WHAT THE TASK REQUIRES =>
Below are entries; copy exactly the lines from the one with "Español (609, 1486)" through the one with "Blog (1099, 96)", both included, and leave out the rest.

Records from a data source
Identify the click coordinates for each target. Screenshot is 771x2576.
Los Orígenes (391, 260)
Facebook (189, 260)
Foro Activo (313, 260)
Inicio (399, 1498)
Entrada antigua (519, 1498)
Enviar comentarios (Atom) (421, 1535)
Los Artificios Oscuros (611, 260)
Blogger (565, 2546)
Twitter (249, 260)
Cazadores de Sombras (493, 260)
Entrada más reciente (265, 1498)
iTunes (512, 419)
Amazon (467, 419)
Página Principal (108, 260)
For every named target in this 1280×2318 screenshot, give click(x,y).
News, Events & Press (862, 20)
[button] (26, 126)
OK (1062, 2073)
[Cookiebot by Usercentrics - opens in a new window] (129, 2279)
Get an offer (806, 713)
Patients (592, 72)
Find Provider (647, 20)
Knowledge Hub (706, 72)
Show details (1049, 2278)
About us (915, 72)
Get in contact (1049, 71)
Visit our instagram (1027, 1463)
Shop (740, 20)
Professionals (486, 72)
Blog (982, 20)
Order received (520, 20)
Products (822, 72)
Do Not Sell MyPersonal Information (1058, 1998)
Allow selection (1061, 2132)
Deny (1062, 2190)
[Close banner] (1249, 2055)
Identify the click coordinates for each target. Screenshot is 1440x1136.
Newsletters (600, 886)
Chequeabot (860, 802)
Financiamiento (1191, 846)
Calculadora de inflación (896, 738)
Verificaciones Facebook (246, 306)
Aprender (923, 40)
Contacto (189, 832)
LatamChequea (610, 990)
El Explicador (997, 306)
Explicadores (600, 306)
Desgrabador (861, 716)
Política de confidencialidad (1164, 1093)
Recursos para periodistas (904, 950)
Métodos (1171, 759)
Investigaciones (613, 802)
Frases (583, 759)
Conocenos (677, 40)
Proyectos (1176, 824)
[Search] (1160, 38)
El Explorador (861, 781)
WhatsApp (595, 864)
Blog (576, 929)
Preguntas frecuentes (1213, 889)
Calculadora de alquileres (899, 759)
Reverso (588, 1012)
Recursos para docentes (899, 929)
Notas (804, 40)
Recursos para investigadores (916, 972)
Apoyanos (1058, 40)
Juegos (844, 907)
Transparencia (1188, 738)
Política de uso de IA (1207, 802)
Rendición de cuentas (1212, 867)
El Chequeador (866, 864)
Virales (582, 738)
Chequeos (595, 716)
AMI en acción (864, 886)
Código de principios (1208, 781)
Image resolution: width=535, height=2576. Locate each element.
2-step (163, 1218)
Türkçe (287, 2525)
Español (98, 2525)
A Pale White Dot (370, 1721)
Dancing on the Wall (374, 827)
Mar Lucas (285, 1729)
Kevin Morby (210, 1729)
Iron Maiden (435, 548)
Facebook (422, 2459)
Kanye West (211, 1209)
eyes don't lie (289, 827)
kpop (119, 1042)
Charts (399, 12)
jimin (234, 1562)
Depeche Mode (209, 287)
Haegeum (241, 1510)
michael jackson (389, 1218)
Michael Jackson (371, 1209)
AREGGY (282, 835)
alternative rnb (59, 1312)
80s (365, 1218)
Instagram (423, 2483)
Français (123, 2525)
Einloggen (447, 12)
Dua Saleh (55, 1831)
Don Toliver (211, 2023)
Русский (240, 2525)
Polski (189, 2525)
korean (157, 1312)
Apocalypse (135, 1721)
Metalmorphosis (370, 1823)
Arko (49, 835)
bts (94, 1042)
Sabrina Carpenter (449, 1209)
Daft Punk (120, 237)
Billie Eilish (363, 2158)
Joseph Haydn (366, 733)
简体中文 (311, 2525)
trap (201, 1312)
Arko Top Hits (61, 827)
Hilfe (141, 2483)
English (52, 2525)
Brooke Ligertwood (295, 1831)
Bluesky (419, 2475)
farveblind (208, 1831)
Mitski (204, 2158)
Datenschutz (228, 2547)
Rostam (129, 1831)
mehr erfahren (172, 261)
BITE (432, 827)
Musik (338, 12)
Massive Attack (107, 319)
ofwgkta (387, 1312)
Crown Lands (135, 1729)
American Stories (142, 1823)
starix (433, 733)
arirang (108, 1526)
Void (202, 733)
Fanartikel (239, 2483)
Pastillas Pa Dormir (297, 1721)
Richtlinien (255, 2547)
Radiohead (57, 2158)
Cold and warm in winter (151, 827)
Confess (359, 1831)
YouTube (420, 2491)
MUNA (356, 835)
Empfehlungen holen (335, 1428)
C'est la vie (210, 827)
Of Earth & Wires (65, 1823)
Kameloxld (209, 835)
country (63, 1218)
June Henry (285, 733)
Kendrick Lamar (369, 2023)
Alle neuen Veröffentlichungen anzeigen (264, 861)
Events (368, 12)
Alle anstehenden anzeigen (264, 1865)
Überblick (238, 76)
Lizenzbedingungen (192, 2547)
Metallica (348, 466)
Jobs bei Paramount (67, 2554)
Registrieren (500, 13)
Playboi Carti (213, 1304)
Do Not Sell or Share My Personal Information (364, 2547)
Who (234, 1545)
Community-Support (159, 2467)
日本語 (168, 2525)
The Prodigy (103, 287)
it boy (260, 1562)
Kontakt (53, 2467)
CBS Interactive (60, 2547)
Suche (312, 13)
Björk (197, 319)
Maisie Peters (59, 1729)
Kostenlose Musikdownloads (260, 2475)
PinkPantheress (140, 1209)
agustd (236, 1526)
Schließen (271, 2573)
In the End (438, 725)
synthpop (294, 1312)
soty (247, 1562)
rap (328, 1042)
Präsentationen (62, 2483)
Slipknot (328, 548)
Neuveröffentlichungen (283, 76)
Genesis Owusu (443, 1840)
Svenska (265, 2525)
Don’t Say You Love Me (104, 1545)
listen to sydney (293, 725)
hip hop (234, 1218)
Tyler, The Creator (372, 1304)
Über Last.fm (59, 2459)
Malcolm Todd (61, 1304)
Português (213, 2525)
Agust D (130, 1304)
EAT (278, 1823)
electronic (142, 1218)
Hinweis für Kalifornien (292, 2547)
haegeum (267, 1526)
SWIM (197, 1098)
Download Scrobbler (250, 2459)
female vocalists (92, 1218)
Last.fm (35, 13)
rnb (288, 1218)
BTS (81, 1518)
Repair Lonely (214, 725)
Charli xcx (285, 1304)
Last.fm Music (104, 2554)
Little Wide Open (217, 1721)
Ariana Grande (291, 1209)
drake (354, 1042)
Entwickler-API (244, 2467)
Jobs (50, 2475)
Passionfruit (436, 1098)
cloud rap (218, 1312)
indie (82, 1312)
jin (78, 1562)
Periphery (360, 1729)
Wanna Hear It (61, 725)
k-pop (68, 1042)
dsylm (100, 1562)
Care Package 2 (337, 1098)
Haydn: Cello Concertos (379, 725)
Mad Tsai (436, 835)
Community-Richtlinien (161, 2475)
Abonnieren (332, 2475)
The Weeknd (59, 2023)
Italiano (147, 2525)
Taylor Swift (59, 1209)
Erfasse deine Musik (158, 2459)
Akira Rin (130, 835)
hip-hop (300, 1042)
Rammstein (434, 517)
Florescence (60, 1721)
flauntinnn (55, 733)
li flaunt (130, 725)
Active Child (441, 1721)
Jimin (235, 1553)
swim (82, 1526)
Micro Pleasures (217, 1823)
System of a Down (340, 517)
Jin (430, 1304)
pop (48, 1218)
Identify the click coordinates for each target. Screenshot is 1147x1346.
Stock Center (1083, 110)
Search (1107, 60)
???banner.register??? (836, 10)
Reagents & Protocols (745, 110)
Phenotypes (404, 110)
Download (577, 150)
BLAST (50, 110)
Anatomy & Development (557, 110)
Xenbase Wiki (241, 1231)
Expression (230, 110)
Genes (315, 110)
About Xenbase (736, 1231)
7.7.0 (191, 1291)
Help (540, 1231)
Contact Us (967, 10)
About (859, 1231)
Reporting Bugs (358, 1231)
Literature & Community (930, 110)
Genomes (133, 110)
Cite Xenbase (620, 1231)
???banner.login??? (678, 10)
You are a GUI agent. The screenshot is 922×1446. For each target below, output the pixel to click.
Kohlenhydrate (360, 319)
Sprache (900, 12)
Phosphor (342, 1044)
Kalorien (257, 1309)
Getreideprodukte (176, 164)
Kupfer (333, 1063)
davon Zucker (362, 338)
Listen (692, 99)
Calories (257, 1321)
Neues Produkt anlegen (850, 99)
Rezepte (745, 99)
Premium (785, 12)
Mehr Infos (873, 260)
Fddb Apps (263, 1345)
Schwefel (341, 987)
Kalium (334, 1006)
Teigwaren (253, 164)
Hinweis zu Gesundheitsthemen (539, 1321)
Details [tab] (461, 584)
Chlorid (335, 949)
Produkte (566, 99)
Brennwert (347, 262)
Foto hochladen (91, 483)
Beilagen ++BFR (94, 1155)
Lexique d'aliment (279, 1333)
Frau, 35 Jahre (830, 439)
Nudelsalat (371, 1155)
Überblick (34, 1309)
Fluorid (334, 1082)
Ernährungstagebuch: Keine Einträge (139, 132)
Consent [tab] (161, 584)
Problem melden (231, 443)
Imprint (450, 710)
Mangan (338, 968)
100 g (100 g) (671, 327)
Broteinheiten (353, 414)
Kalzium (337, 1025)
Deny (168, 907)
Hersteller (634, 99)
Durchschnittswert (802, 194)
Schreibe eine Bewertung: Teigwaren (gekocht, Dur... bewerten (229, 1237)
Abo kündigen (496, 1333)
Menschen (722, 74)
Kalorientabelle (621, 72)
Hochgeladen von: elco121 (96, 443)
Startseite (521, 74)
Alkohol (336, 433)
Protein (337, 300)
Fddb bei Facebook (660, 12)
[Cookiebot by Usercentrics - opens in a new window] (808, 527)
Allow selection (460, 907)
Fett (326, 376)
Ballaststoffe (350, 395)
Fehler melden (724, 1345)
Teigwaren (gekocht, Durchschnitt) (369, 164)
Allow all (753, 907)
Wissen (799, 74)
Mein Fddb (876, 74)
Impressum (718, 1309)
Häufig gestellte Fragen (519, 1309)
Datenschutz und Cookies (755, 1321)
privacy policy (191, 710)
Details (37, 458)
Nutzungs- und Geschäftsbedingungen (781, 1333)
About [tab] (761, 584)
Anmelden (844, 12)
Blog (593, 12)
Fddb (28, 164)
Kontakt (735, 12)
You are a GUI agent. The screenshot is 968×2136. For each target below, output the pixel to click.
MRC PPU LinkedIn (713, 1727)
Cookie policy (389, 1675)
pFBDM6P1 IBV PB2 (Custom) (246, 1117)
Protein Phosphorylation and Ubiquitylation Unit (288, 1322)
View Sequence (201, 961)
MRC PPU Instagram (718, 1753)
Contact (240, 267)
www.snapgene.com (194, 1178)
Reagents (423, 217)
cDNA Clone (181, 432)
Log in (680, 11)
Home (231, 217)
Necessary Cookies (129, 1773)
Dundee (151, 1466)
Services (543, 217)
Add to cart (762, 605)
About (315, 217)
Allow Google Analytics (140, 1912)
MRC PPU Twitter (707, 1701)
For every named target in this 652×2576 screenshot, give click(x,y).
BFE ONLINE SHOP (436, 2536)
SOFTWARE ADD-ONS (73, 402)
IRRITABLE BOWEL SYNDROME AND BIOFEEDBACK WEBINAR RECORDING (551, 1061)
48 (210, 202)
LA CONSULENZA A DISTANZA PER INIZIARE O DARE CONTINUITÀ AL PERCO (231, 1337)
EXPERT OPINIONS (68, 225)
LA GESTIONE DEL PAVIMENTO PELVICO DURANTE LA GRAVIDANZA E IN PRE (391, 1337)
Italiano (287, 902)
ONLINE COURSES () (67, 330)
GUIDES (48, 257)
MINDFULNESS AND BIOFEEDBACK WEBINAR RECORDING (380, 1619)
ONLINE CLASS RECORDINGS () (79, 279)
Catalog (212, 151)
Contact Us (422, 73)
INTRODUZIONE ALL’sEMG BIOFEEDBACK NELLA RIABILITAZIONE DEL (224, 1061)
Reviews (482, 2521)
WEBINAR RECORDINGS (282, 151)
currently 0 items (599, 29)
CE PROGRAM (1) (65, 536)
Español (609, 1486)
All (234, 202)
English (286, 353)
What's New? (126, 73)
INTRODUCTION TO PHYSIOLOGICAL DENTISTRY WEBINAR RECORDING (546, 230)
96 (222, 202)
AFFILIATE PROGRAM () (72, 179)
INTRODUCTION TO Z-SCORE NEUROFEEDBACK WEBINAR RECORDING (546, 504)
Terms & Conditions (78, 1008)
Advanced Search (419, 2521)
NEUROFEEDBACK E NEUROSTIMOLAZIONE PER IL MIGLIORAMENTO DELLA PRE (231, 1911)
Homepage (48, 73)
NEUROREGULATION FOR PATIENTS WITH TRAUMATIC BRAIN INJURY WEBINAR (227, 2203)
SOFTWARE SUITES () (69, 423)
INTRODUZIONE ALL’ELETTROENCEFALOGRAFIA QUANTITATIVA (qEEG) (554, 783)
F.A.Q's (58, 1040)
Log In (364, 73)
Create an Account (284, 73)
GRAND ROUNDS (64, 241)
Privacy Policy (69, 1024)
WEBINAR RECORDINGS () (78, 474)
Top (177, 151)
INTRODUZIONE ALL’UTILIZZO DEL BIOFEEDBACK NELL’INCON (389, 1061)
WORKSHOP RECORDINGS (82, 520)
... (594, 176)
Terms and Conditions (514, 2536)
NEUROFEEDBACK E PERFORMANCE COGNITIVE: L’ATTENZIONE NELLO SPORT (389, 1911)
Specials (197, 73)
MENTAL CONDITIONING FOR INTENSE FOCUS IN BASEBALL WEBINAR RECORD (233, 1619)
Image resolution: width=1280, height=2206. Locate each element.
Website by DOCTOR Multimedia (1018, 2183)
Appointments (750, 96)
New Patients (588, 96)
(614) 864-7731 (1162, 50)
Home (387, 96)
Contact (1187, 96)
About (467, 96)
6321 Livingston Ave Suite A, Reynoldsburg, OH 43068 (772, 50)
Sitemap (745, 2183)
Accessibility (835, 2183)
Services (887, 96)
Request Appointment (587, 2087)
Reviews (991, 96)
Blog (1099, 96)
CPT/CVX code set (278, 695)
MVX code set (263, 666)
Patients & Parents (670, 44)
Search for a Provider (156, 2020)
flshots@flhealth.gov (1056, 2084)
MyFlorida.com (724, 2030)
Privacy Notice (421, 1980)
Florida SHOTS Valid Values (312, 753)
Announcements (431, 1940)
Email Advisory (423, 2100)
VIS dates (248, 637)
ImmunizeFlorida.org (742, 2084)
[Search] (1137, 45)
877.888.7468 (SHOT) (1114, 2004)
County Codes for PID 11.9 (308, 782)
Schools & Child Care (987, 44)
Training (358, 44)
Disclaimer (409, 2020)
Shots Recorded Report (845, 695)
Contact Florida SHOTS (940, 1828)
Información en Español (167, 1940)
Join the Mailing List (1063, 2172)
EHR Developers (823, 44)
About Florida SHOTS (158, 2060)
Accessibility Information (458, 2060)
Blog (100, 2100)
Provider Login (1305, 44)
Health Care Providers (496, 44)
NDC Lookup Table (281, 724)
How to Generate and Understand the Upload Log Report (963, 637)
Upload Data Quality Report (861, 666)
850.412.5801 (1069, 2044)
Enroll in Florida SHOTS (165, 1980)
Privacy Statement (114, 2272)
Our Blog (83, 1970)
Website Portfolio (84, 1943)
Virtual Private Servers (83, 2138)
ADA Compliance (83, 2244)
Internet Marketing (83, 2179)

ANSWER BELOW =>
Español (609, 1486)
All (234, 202)
English (286, 353)
What's New? (126, 73)
INTRODUCTION TO PHYSIOLOGICAL DENTISTRY WEBINAR RECORDING (546, 230)
96 (222, 202)
AFFILIATE PROGRAM () (72, 179)
INTRODUCTION TO Z-SCORE NEUROFEEDBACK WEBINAR RECORDING (546, 504)
Terms & Conditions (78, 1008)
Advanced Search (419, 2521)
NEUROFEEDBACK E NEUROSTIMOLAZIONE PER IL MIGLIORAMENTO DELLA PRE (231, 1911)
Homepage (48, 73)
NEUROREGULATION FOR PATIENTS WITH TRAUMATIC BRAIN INJURY WEBINAR (227, 2203)
SOFTWARE SUITES () (69, 423)
INTRODUZIONE ALL’ELETTROENCEFALOGRAFIA QUANTITATIVA (qEEG) (554, 783)
F.A.Q's (58, 1040)
Log In (364, 73)
Create an Account (284, 73)
GRAND ROUNDS (64, 241)
Privacy Policy (69, 1024)
WEBINAR RECORDINGS () (78, 474)
Top (177, 151)
INTRODUZIONE ALL’UTILIZZO DEL BIOFEEDBACK NELL’INCON (389, 1061)
WORKSHOP RECORDINGS (82, 520)
... (594, 176)
Terms and Conditions (514, 2536)
NEUROFEEDBACK E PERFORMANCE COGNITIVE: L’ATTENZIONE NELLO SPORT (389, 1911)
Specials (197, 73)
MENTAL CONDITIONING FOR INTENSE FOCUS IN BASEBALL WEBINAR RECORD (233, 1619)
Image resolution: width=1280, height=2206. Locate each element.
Website by DOCTOR Multimedia (1018, 2183)
Appointments (750, 96)
New Patients (588, 96)
(614) 864-7731 (1162, 50)
Home (387, 96)
Contact (1187, 96)
About (467, 96)
6321 Livingston Ave Suite A, Reynoldsburg, OH 43068 (772, 50)
Sitemap (745, 2183)
Accessibility (835, 2183)
Services (887, 96)
Request Appointment (587, 2087)
Reviews (991, 96)
Blog (1099, 96)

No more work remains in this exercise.